You have a few choices:

  1. Migrate to a properly named AD. Something like corp.example.org.

  2. Install a web server on each DC and configure it to forward web requests for example.org to www.example.org. This is dirty and shouldn't be done, but it's an option nonetheless.

  3. Train your users to go to www.example.org internally.

I've blogged about AD naming best practices multiple times and link to official Microsoft sources. You should read them:

  • http://web.archive.org/web/20200214122247/http://www.mdmarra.com/2013/04/best-practices-for-configuring-new.html
  • http://web.archive.org/web/20191201074255/www.mdmarra.com/2012/11/why-you-shouldnt-use-local-in-your.html
  • http://web.archive.org/web/20200122002118/www.mdmarra.com/2013/07/more-documentation-from-microsoft-about.html

If you want the short version:

Do not create new Active Directory forests with the same name as an external DNS name. For example, if your Internet DNS URL is http://contoso.com, you must choose a different name for your internal forest to avoid future compatibility issues. That name should be unique and unlikely for web traffic. For example: corp.contoso.com.
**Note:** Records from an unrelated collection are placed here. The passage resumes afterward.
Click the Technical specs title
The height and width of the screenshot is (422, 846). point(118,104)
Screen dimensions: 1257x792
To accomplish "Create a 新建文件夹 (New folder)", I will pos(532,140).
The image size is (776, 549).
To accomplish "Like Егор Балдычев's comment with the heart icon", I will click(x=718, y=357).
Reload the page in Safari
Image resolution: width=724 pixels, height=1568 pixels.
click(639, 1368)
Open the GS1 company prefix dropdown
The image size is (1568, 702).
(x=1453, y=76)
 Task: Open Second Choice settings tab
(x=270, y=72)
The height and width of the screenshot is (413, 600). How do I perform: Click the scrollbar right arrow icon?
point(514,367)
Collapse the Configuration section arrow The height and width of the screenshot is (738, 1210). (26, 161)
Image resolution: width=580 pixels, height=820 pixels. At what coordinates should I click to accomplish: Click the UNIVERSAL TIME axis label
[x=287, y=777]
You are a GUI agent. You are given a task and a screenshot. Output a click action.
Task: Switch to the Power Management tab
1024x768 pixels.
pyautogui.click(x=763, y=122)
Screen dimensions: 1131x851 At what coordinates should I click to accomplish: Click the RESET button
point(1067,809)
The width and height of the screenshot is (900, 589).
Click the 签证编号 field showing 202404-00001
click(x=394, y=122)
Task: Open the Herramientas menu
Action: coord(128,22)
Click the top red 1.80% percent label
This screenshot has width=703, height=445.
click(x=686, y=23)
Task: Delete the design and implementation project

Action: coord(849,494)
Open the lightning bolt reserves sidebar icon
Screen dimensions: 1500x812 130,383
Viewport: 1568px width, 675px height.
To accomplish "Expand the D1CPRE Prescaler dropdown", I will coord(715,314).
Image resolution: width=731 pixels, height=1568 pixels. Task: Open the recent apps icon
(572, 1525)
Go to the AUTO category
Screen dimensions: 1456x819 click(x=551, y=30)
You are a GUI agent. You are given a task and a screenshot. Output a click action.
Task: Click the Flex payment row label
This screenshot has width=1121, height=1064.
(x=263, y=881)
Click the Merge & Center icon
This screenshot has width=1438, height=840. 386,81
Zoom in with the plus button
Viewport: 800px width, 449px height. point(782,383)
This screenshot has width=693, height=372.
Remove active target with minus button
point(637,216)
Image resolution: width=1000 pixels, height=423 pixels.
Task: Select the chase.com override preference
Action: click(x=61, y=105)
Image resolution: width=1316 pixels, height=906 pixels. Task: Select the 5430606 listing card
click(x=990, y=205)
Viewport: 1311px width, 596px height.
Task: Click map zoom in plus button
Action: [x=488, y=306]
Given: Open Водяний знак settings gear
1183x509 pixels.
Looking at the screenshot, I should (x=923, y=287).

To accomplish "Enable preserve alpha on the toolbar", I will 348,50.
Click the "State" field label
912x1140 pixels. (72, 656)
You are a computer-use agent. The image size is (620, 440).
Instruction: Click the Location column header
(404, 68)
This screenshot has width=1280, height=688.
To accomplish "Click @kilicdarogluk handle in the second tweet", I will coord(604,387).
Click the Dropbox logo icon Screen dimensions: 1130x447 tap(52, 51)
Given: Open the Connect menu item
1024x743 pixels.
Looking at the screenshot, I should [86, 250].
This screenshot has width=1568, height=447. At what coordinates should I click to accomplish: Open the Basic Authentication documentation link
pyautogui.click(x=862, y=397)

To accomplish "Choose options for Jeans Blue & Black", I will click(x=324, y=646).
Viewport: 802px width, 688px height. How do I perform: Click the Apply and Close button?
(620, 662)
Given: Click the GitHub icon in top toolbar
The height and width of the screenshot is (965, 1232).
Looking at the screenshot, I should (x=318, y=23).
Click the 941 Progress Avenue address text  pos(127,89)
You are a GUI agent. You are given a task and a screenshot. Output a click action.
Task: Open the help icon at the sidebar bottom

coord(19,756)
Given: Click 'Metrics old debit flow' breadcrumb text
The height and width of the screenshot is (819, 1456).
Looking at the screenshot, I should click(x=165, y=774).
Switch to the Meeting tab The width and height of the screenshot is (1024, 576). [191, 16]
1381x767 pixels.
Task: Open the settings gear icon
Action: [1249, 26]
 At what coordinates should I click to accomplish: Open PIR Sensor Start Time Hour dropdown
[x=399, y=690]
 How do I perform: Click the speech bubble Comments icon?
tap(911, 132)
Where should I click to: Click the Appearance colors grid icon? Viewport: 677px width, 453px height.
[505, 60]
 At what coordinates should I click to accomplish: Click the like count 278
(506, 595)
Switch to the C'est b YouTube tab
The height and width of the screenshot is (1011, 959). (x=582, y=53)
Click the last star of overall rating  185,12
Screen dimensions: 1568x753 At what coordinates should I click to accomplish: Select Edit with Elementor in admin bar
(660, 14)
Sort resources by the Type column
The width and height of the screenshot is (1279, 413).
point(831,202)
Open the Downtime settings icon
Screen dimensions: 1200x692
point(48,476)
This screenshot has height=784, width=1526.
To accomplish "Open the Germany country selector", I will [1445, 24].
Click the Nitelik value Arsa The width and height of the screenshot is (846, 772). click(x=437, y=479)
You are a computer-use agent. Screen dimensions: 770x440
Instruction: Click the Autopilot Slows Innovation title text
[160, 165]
-http://technet.microsoft.com/en-us/library/jj574166.aspx

Solution 2:

If you are running Exchange on the DC, do not set up a PortProxy - it may go without saying but it will break Exchange services hosted on port 80.

I realize this post is quite old, but you can still do this without installing IIS on the DC's. On every DC, run the following command to portproxy port 80 to the external web server.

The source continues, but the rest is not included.